#### Work instructions
Pull every line with "Given" from the data.

#### Recorded information
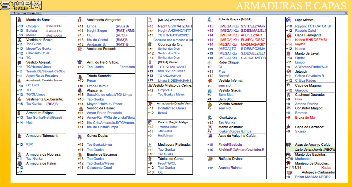Select the Asas de Arcanjo Caído icon

click(x=288, y=145)
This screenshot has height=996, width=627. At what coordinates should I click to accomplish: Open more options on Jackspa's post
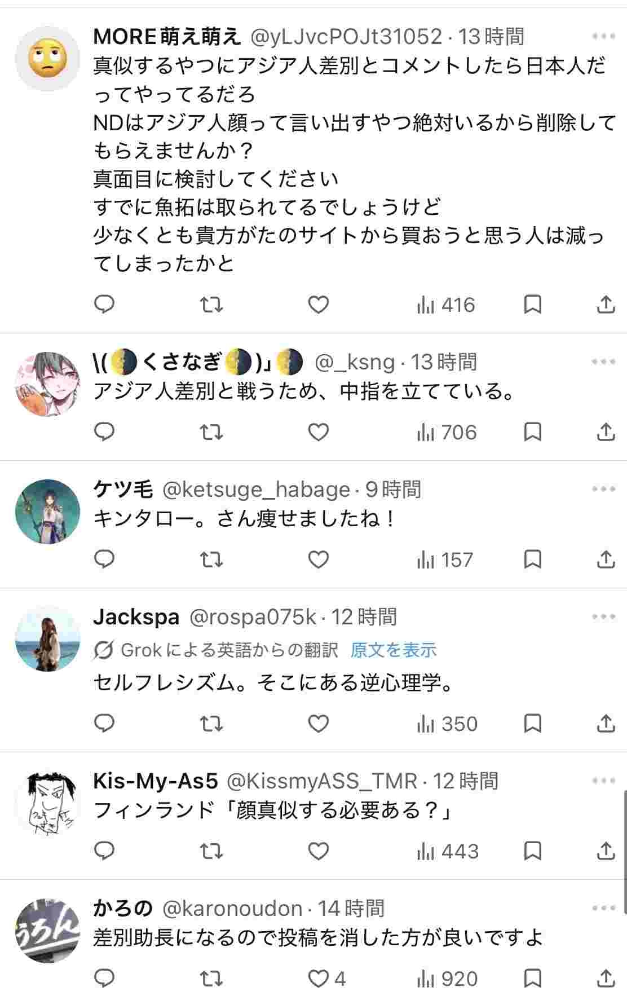(603, 616)
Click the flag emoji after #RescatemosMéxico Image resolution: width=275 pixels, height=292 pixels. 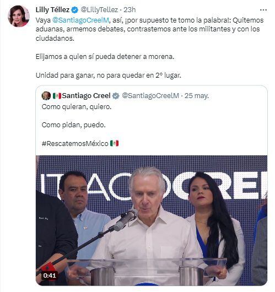pos(114,143)

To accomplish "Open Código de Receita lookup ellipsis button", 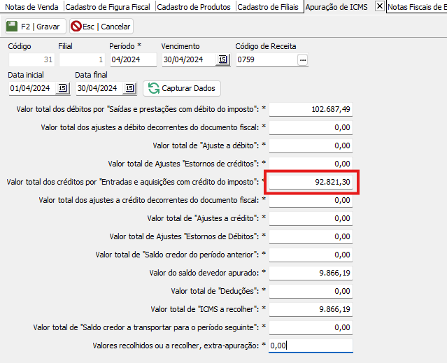I will pyautogui.click(x=302, y=60).
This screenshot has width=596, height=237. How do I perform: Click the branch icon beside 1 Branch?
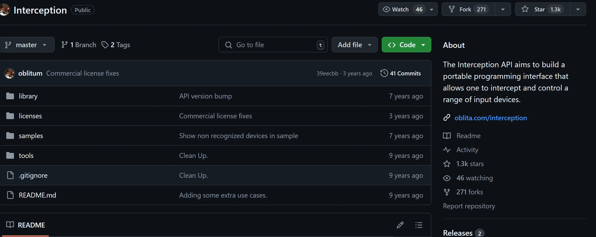click(65, 45)

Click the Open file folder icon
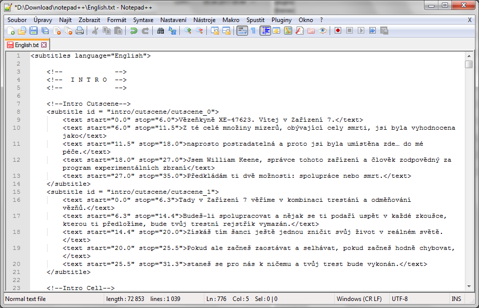click(22, 31)

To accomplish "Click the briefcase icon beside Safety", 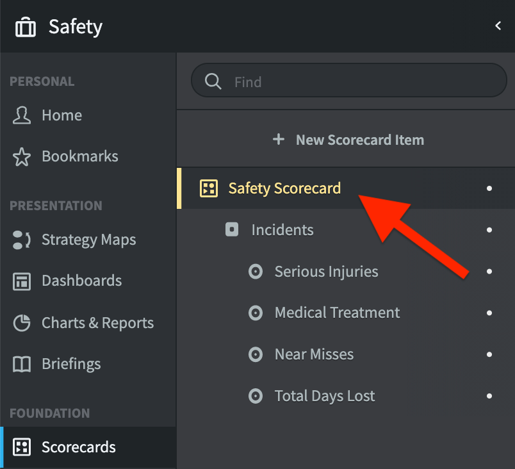I will 25,26.
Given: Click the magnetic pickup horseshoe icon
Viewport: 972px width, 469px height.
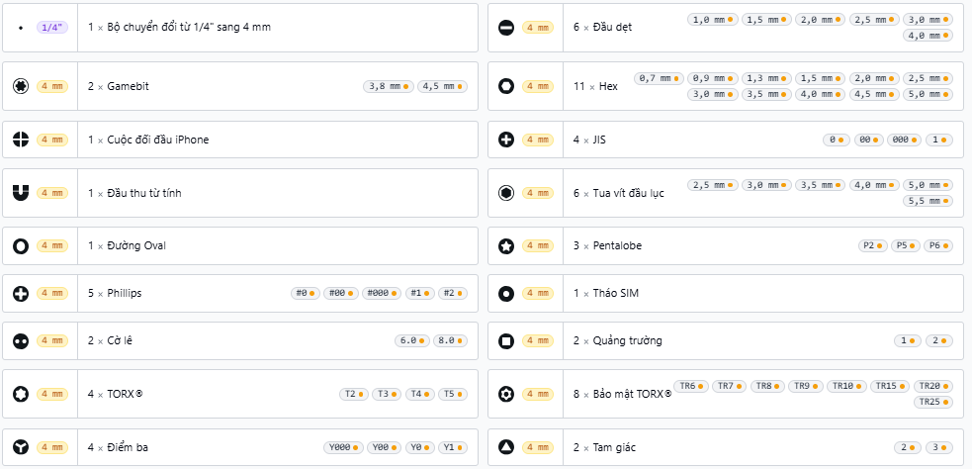Looking at the screenshot, I should coord(21,193).
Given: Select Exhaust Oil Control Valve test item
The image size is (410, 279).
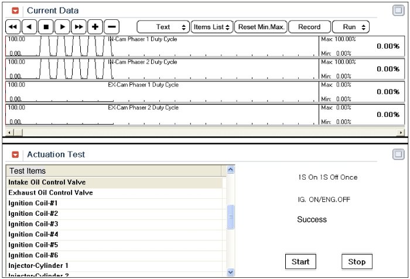Looking at the screenshot, I should [x=50, y=192].
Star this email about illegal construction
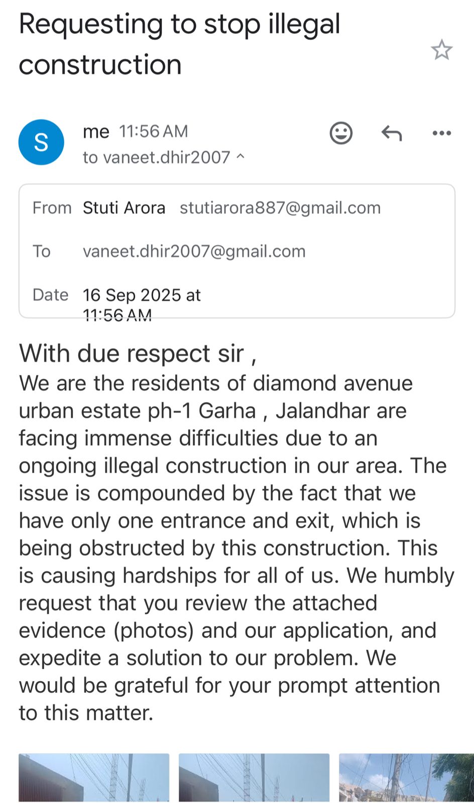The height and width of the screenshot is (803, 474). 441,50
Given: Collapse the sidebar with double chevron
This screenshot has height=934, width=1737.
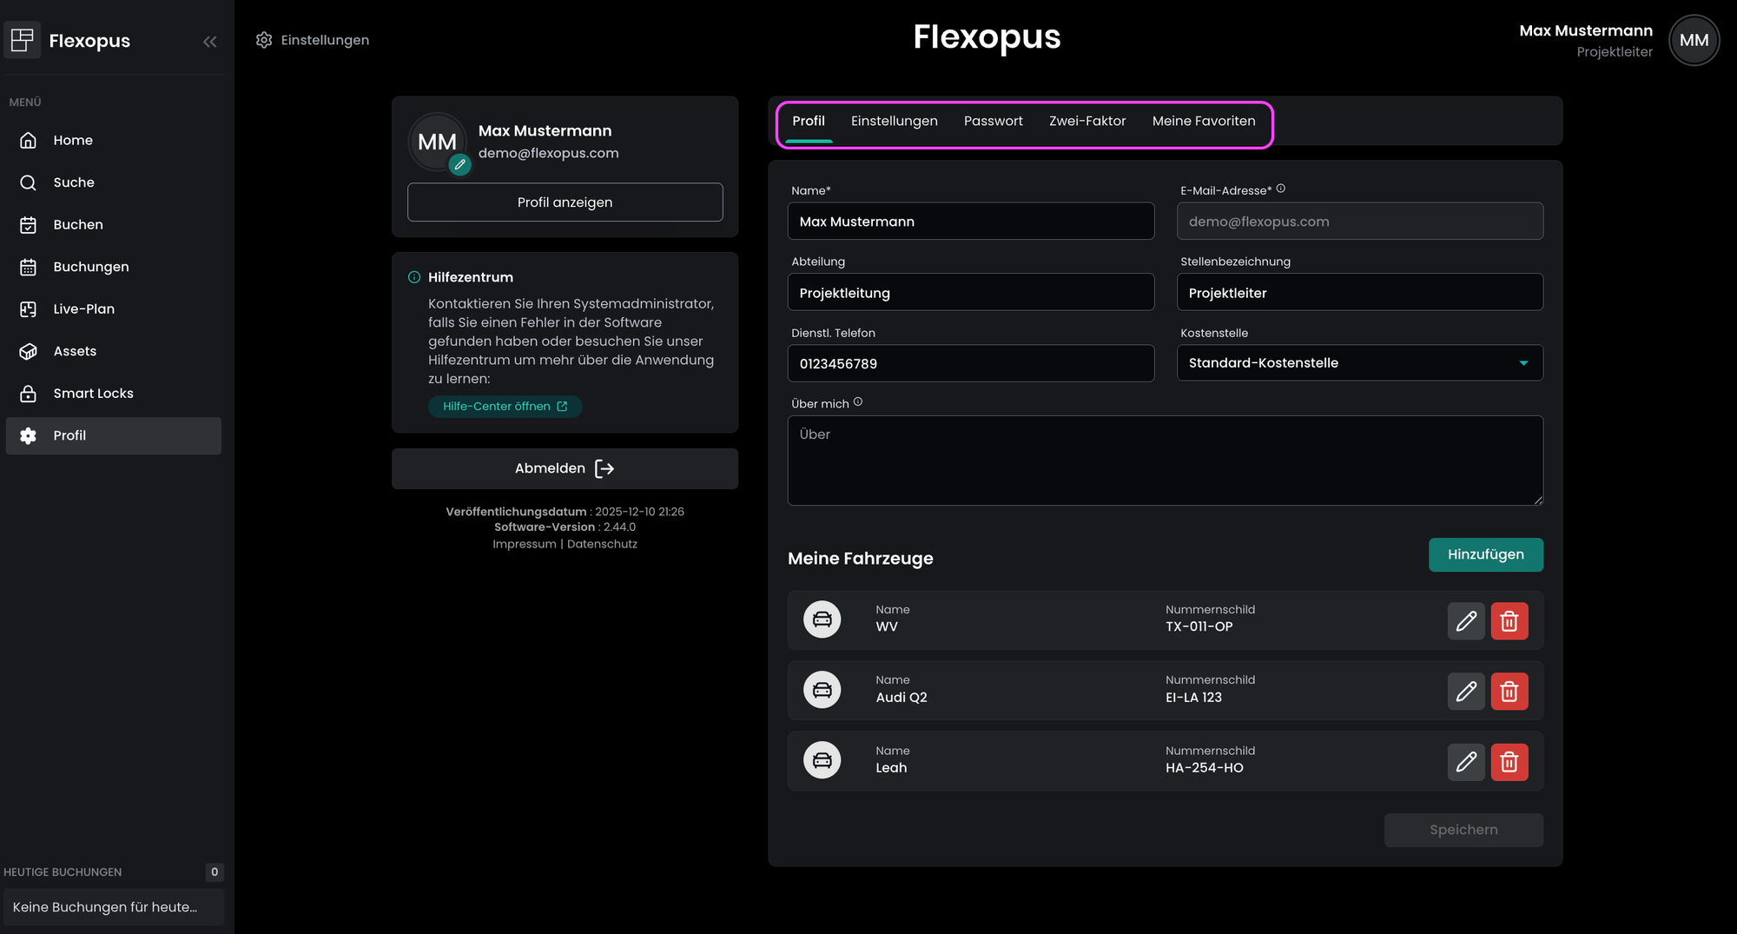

#### The answer
Given: Click the magnetic pickup horseshoe icon
Given: Select Exhaust Oil Control Valve test item
Given: Collapse the sidebar with double chevron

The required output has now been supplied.